Саске задыхался, он чувствовал, как тьма подползает к нему, как пещера становится теснее, воздух гуще, будто он дышал грязью, а не воздухом. В груди стучало, гулко, неправильно, сердце било как пойманная птица, и он снова прикрыл рот рукой, потому что иначе вырвется крик, а крик — это слабость, а слабость — это то, чего он не мог позволить, и всё равно он чувствовал, как тело дрожит, как руки не слушаются, как внутри всё крошится. Если бы он не помнил, если бы не видел когда-то, как брат, его брат, был другим. Если бы он мог стереть эти воспоминания, выбросить их, вырвать из головы, как больной зуб. Но он помнил.

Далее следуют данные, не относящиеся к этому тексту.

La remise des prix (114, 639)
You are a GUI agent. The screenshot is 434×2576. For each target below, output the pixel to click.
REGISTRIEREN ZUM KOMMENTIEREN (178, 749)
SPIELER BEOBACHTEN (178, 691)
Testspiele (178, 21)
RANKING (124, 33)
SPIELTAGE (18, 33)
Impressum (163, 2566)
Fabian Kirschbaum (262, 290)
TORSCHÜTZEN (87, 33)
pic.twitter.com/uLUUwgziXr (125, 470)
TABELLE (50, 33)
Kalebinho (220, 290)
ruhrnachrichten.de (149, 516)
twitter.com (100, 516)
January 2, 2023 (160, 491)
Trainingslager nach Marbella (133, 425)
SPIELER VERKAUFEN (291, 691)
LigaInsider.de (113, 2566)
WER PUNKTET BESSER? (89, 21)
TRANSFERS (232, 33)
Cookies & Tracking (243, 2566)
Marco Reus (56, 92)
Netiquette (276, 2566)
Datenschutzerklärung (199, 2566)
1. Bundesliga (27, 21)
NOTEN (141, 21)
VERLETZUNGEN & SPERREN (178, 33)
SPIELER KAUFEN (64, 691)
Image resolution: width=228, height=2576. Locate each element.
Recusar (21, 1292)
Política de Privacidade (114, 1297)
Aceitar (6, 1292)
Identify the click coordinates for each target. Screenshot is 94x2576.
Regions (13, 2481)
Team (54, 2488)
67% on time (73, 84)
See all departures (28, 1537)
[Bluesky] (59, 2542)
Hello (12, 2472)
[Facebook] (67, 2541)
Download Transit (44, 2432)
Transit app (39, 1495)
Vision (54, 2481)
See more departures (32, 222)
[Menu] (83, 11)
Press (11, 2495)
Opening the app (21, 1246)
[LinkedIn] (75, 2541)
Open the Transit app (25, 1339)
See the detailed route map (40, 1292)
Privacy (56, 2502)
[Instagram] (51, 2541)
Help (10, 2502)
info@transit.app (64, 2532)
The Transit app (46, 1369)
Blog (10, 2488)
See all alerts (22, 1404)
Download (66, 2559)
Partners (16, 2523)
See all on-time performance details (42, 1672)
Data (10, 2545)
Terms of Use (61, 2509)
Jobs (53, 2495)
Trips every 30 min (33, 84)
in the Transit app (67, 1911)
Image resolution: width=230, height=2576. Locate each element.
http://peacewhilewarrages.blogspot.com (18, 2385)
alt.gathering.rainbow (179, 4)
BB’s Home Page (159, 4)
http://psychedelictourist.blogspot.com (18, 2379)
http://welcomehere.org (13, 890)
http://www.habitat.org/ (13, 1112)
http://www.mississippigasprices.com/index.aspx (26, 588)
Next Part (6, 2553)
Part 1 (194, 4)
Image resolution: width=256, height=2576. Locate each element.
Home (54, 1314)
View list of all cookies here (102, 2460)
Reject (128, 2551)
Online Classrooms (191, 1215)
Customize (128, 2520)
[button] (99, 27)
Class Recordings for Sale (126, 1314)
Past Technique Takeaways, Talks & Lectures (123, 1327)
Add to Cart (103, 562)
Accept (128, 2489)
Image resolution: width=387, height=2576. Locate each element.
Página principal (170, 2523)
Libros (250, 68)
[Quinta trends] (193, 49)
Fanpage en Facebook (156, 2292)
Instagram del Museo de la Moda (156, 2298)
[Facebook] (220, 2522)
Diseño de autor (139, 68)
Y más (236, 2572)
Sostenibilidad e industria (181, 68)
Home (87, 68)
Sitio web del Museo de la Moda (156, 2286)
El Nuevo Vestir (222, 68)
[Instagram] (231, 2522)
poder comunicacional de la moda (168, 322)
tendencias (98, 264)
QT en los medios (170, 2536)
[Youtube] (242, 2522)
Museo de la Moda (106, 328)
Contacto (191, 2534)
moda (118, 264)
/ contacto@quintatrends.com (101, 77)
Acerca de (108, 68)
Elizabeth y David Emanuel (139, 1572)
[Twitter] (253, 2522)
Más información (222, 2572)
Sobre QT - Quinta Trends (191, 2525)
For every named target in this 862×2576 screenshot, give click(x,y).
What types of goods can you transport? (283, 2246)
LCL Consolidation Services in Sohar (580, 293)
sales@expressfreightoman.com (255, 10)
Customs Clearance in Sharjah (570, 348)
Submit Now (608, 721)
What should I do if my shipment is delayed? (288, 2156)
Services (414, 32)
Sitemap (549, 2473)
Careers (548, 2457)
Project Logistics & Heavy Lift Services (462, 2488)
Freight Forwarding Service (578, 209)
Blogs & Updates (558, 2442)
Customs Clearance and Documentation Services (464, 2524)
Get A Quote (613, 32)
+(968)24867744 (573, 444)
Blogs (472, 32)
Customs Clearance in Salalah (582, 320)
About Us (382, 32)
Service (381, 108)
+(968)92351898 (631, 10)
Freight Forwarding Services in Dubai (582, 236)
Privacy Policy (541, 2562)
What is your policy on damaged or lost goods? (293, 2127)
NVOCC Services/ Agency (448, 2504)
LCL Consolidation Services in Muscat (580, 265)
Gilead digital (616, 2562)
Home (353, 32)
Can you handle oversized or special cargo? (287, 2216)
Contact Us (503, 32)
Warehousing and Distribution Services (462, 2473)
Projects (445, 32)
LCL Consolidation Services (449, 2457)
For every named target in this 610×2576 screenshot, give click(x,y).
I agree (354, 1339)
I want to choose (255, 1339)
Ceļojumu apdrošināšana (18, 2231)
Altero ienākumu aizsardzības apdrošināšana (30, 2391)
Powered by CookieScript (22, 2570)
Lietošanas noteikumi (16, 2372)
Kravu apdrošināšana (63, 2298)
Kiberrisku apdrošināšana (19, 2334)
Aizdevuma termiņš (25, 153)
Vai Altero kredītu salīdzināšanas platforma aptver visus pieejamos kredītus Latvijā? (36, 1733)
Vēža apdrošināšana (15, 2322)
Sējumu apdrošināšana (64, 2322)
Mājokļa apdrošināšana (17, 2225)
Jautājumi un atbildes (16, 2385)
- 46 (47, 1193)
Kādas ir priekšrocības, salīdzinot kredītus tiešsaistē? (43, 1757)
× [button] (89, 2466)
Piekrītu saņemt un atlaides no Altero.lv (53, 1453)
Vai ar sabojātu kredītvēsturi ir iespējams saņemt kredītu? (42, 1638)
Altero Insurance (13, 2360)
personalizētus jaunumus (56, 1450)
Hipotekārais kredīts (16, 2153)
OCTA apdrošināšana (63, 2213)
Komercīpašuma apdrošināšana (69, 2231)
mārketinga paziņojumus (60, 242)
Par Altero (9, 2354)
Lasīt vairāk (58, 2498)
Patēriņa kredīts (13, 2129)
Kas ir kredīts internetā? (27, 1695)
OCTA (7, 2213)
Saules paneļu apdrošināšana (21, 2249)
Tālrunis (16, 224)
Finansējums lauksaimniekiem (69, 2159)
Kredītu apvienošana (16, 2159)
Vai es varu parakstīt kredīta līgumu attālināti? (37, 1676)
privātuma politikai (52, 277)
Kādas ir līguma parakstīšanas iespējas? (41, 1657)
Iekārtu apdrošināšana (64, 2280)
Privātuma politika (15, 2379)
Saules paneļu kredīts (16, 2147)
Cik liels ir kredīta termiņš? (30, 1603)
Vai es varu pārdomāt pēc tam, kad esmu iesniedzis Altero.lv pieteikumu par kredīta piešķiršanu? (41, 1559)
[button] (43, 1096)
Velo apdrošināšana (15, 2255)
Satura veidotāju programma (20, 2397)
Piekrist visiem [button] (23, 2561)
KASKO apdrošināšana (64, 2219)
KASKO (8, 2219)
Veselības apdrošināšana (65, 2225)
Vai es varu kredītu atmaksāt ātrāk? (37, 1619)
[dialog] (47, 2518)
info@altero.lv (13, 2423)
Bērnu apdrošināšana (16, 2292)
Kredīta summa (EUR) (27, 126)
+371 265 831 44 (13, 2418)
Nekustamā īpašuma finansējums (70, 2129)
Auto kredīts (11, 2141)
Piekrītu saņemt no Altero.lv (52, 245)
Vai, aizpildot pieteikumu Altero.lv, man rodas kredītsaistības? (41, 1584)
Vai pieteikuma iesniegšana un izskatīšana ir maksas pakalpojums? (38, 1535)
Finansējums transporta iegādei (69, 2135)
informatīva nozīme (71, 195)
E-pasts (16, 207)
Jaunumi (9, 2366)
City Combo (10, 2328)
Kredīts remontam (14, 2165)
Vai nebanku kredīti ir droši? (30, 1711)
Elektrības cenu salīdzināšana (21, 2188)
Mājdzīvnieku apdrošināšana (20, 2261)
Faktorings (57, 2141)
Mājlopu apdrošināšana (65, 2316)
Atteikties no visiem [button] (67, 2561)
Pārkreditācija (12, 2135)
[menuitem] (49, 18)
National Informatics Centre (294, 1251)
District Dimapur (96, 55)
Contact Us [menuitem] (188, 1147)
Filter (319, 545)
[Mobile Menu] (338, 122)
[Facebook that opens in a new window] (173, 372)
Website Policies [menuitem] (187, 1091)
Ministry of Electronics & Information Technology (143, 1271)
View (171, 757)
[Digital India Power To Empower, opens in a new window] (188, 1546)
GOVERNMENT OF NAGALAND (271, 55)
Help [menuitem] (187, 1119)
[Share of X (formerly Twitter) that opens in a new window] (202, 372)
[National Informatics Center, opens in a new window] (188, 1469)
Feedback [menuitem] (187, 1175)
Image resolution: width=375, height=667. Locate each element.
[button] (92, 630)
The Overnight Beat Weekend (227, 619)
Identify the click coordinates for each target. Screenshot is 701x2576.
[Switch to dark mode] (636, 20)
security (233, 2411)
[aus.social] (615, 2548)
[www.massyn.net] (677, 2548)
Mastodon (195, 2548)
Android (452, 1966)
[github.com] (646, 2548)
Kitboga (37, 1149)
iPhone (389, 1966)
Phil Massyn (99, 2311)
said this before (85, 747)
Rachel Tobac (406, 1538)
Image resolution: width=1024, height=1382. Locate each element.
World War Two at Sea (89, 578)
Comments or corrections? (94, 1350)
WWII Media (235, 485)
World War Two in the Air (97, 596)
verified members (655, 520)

Каждый взгляд, каждую улыбку, каждое движение. Помнил тепло, помнил защиту, помнил любовь, которая не должна была существовать, и именно из-за этого боль становилась невыносимой, именно поэтому каждое холодное слово резало вдвойне.
Он любил его. Чёрт возьми, он всё ещё любил его. Несмотря на кровь, на смерть, на всё, что было сделано, он любил его так, что от этого хотелось разорвать себе грудь, лишь бы сердце больше не билось. Любил до безумия, до ненависти, до отчаяния. Любил, и в то же время ненавидел за то, что тот превратился в монстра, за то, что отнял всё, за то, что оставил его одного, а теперь, через слова, отнял даже надежду. Но Сай… её строка была криком из другого мира, криком, который доказывал, что всё не так, что правда глубже, страшнее, запутаннее. Она знала. Она видела. Она сама оказалась в этом мраке, и её строчка — тонкая, чужая, почти незаметная — давала ему больше, чем все слова вместе.
Он прижимал бумагу к груди, так сильно, что она чуть не порвалась. Он шептал себе, что это ложь, что брат не мог всё это написать сам, что его заставили, что в этих словах нет его брата, есть только чужая рука, чужая тень, чужой приказ. Но сердце знало: почерк был его. Рука была его. И от этого боль становилась невыносимой. Мир рушился. Пещера дышала вместе с ним, гулко, тяжело, и в этом дыхании он слышал собственный приговор.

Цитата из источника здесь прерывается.